Wednesday, May 5, 2010

time as a whole

It will shock nobody who knows me that I am not very good at time management. I struggle to get my shit together unless there's a deadline fast approaching, breathing down my neck or even pinning me to the ground. This could be seen as a good thing in some ways, as it so clearly illustrates my grasp of the whole "live in the now" mantra. I am so mindful of what I'm doing right now (starving) that what I should have been doing three hours ago (ie preparing dinner) has clearly passed me by. Embrace the moment or plan ahead? Is it really possible to do both?

The minutiae of time, the regular tick-tock, is often my worst enemy. It's in the big picture that old father time and I seem to see eye to eye. Just lately I've had cause to compare and contrast this time with this time last year. Is it really twelve whole months since I suspended self-doubt and spent two nights alone in the big smoke as part of the Happiness and Its Causes conference?
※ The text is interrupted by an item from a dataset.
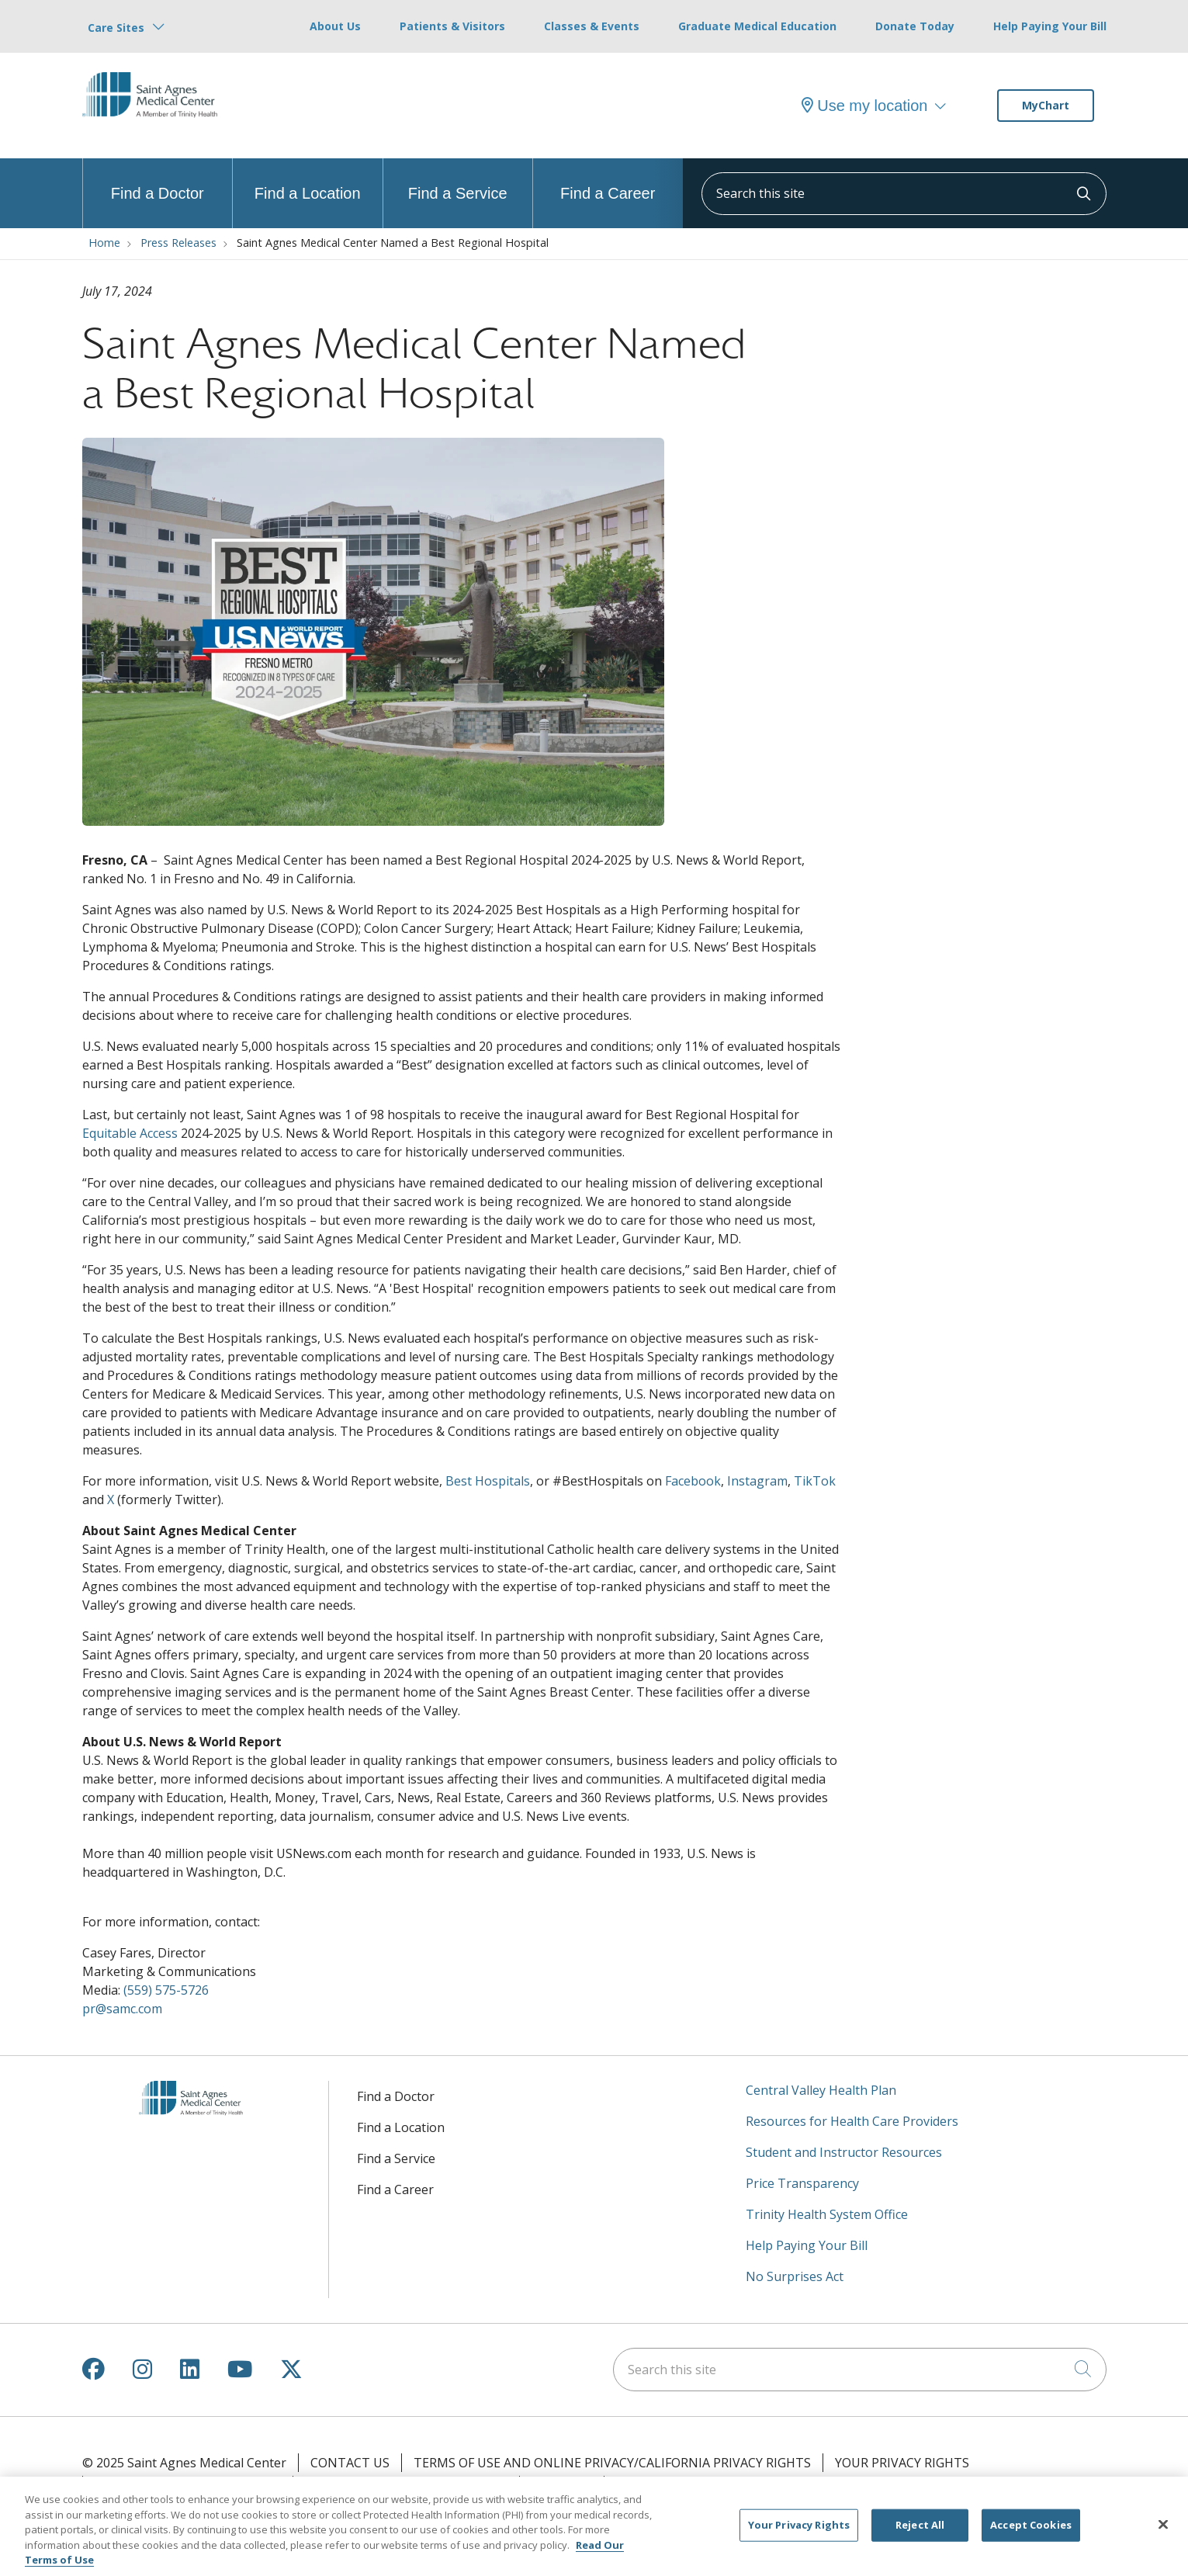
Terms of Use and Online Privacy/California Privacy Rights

Since I joined in a group meditation with Tibetan monks without knowing the tiny little seed I carried with me would be a sleeping Rosa just one year down the track?
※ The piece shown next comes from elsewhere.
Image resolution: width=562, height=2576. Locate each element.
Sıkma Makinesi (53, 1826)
As winter approaches, I remember feeling cold and nauseous last winter as I sat on the lounge in my hideous but delightfully warm flanno jarmies, cursing my inability to stomach milky tea, relishing every moment of Around the World in 80 Gardens and dreaming about sweet babies and warmer climes. I hung on every word Monty Don uttered, imagined myself having a little boy named Sol and a magnificent garden in the Spanish style. Before bed I'd use my Natio skin toner, still in Monty mode, thinking about growing and travelling and babies, and I'd read the key ingredient on the front of the bottle: Palmarosa. Something about that word. Turns out I was growing and travelling the whole time.